- [Data to process]:

━━━━━━━━━━━━━━━━━━━━

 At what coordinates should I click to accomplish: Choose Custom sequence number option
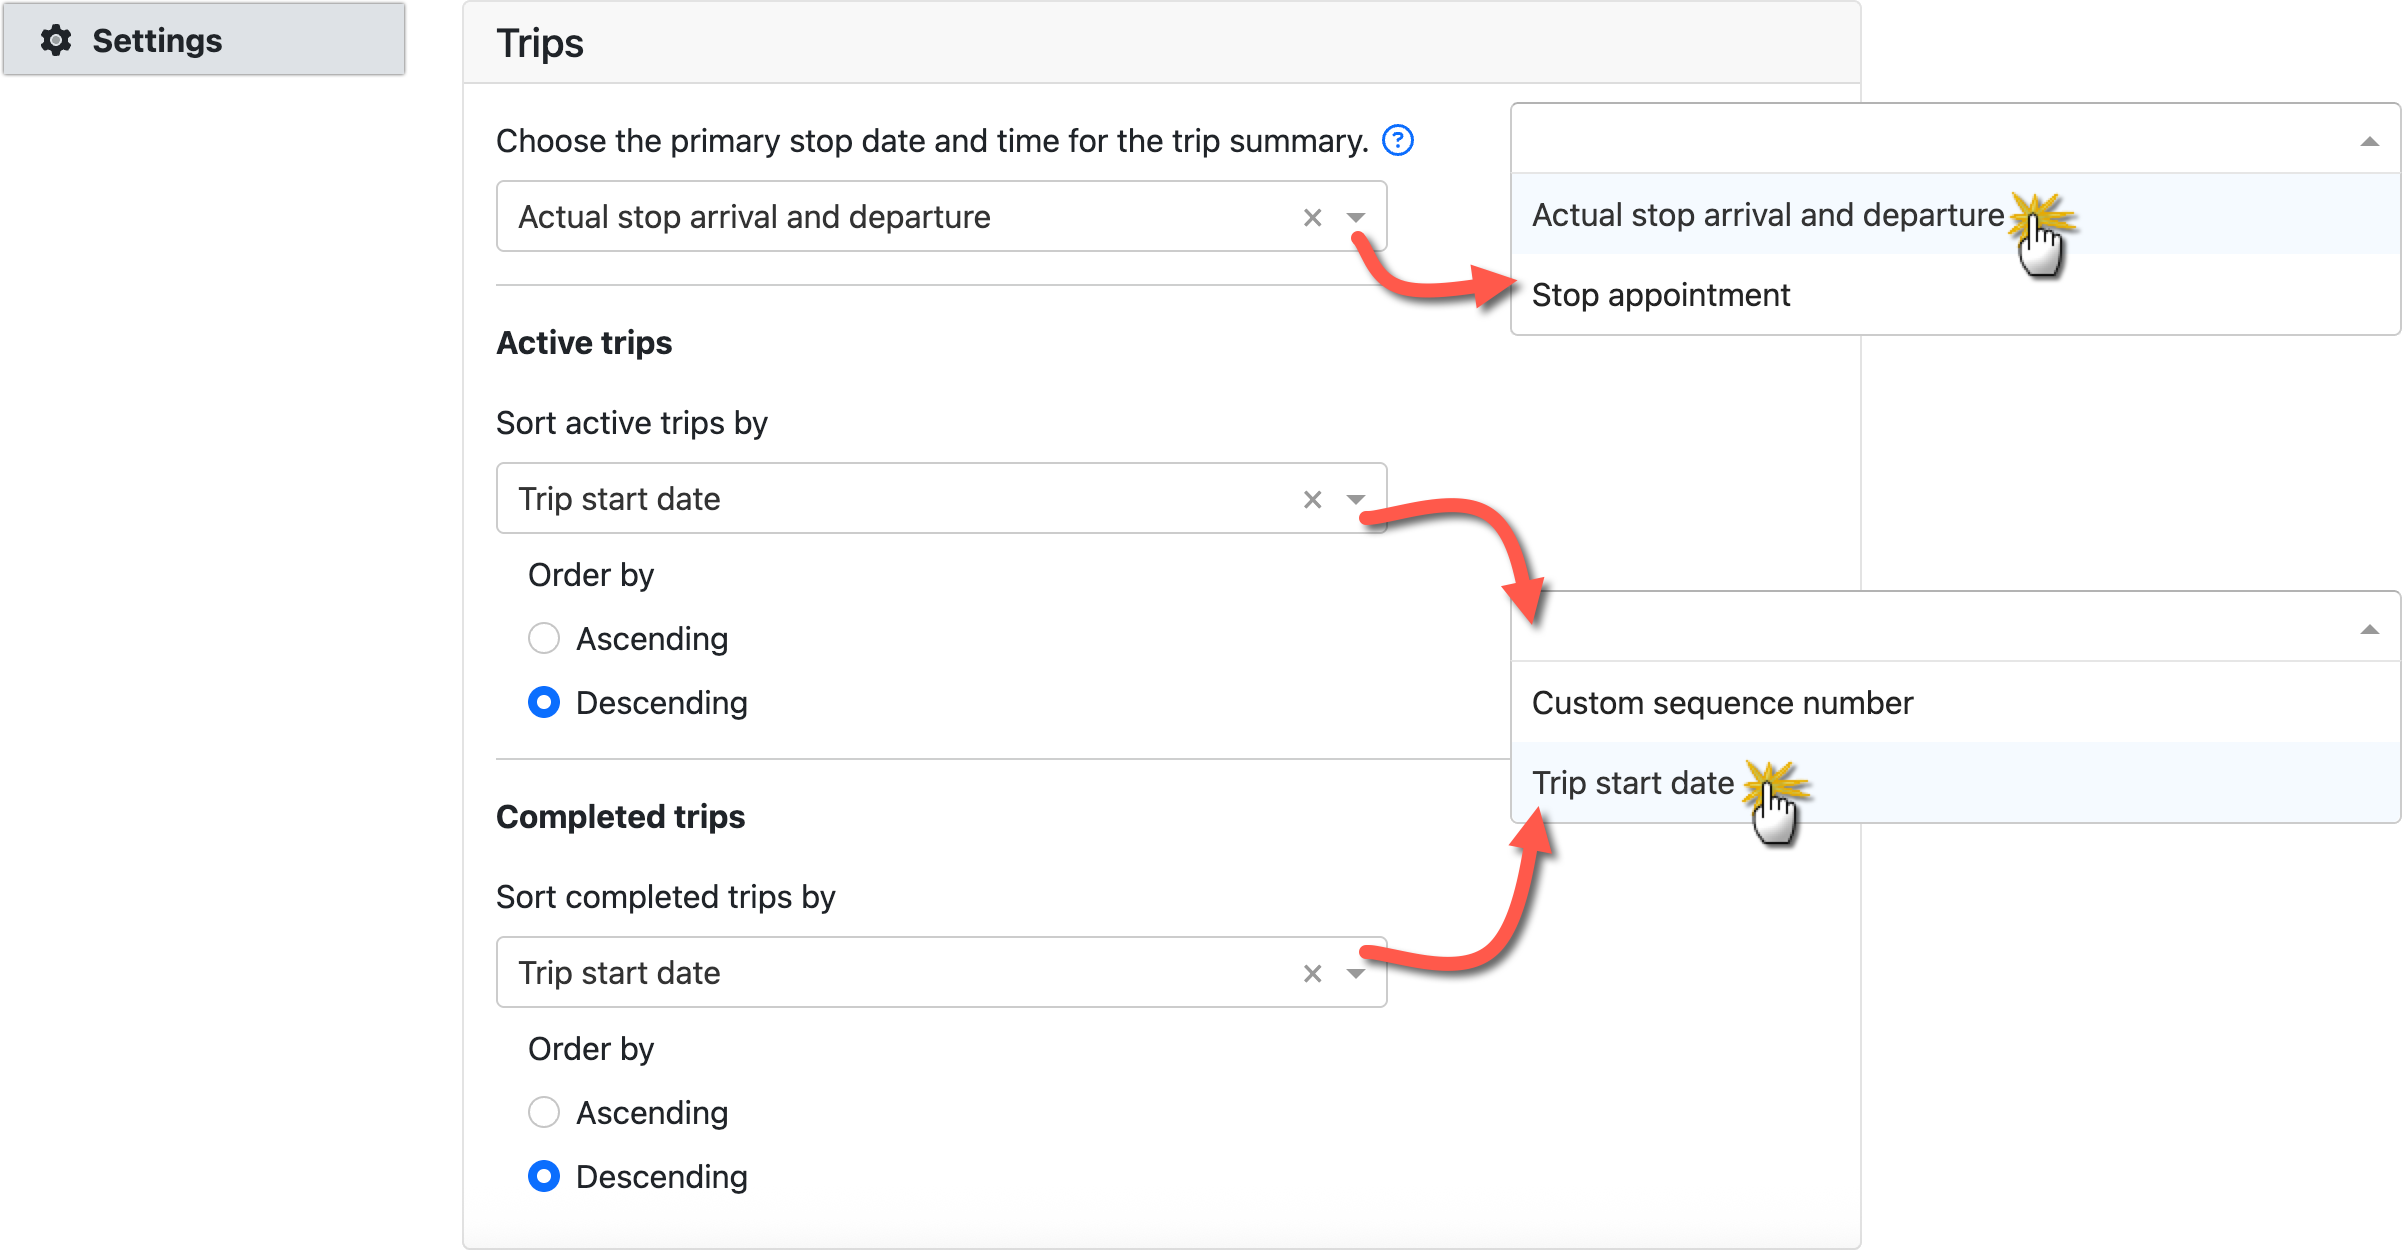(1722, 703)
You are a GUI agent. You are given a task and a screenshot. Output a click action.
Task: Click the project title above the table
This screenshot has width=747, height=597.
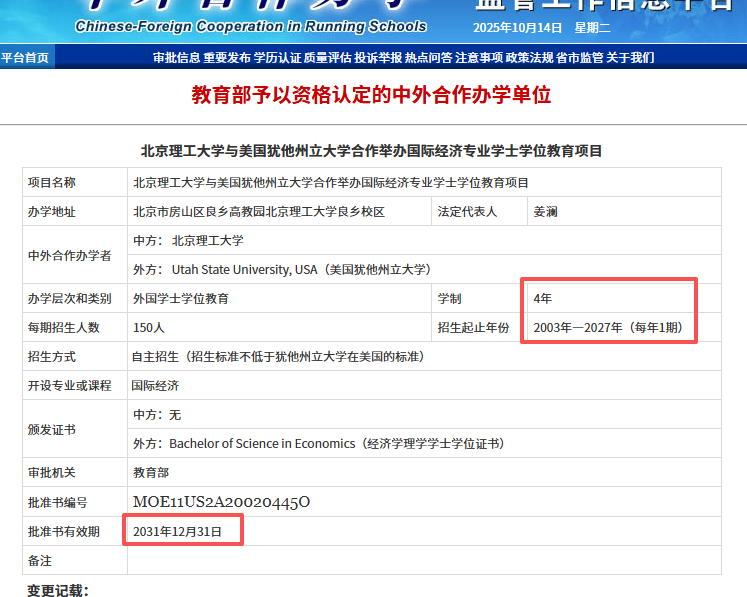tap(372, 152)
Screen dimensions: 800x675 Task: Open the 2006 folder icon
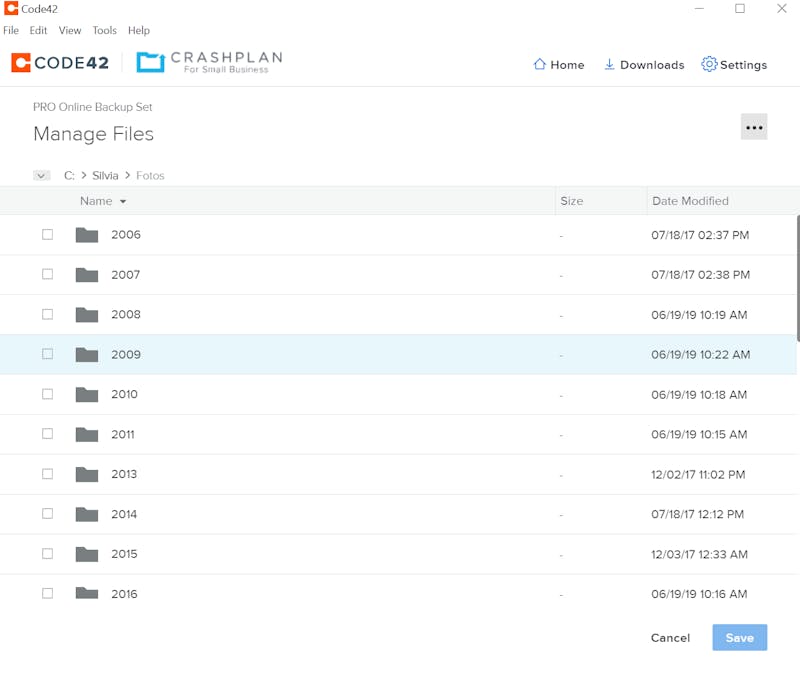click(x=87, y=235)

━━━━━━━━━━━━━━━━━━━━

- [Work to complete]:
Omit the pictures and write out exactly the lines from the one containing "Task: Click the project title above the table" through the last line of the material.

- [Exercise response]:
Task: Click the project title above the table
This screenshot has width=747, height=597.
tap(372, 152)
Screen dimensions: 800x675 Task: Open the 2006 folder icon
click(x=87, y=235)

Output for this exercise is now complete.